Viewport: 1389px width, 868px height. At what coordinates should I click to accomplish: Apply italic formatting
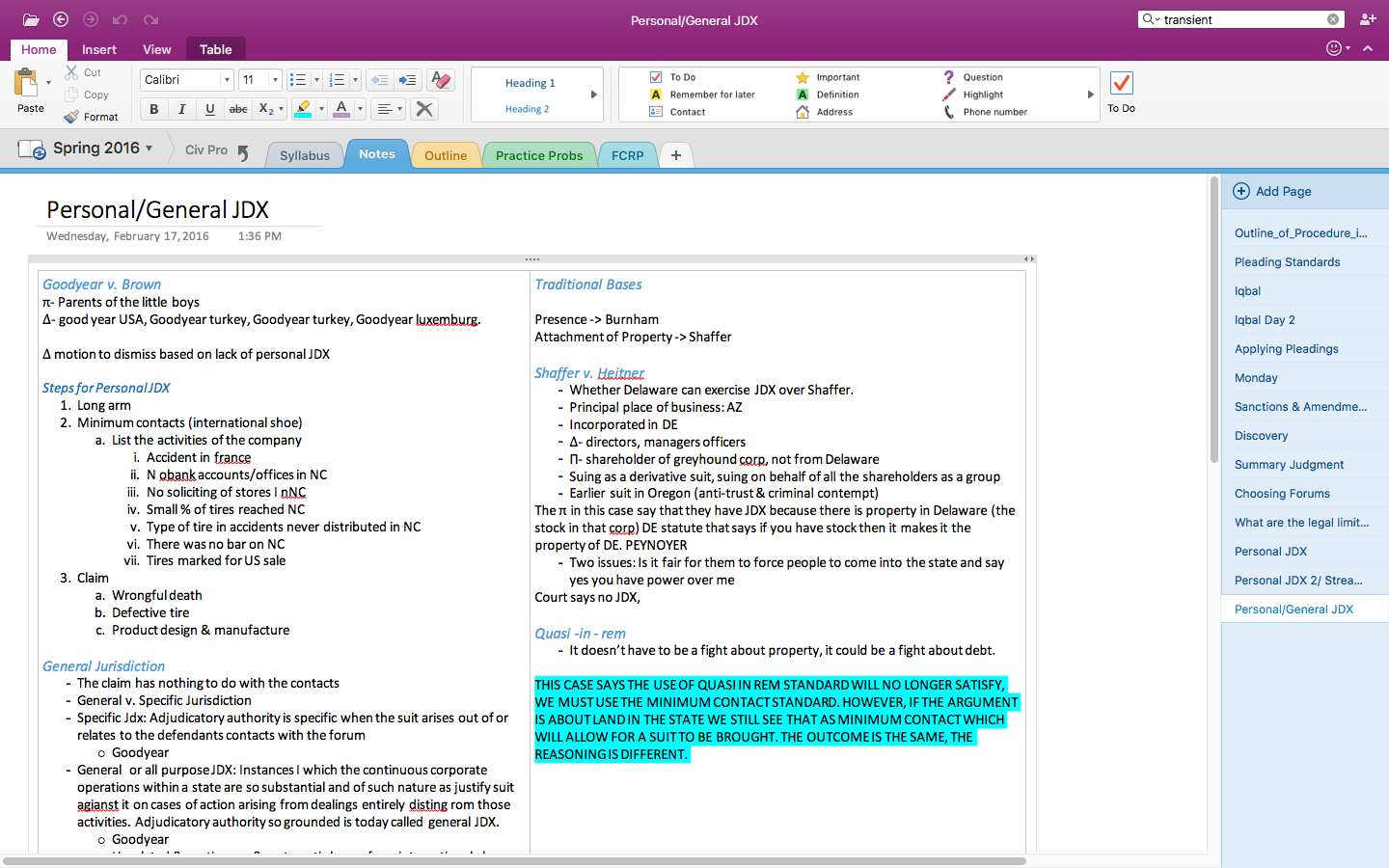point(181,110)

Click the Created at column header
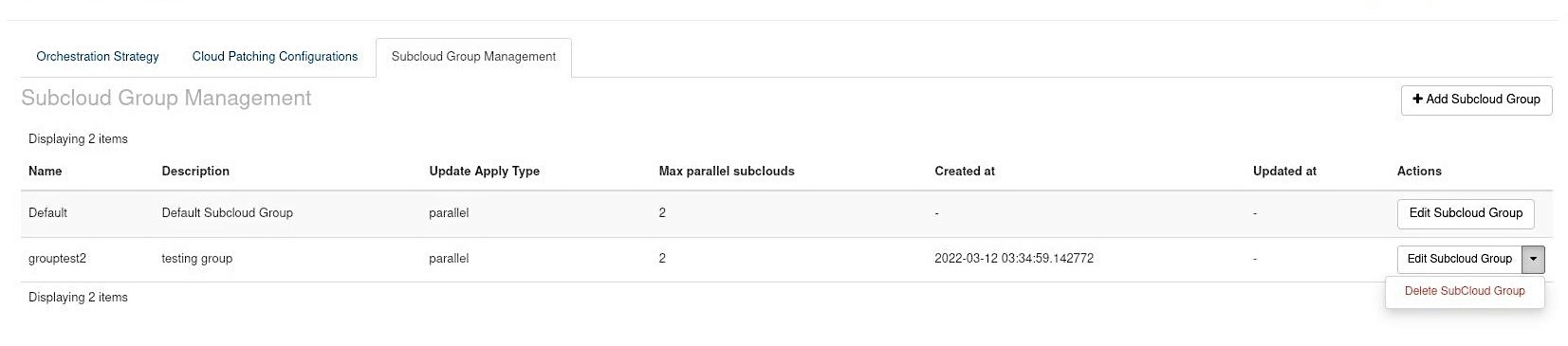point(965,172)
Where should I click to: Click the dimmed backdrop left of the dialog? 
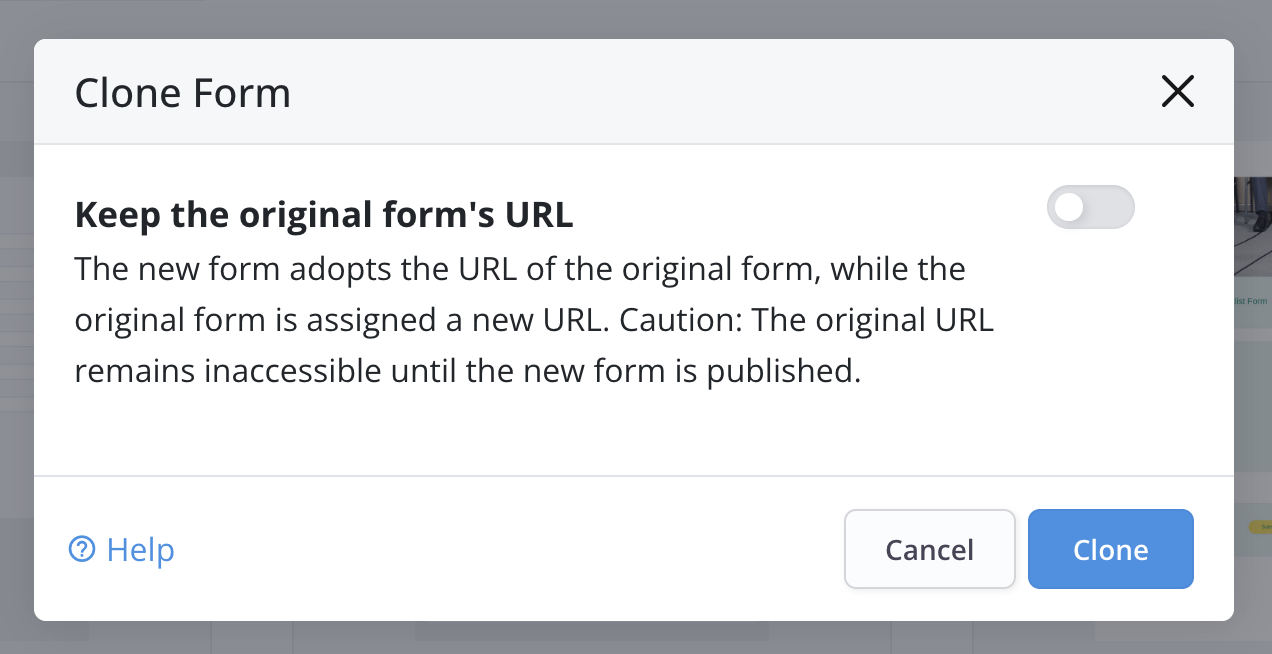(x=16, y=330)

WORK TASK:
Write down all the entries exactly, but not the pictures they hold.

ANSWER TO THE PROBLEM:
Viewport: 1389px width, 868px height. At what coordinates should I click to accomplish: Apply italic formatting
point(181,110)

Click the Created at column header
point(965,172)
Where should I click to: Click the dimmed backdrop left of the dialog? 
(x=16, y=330)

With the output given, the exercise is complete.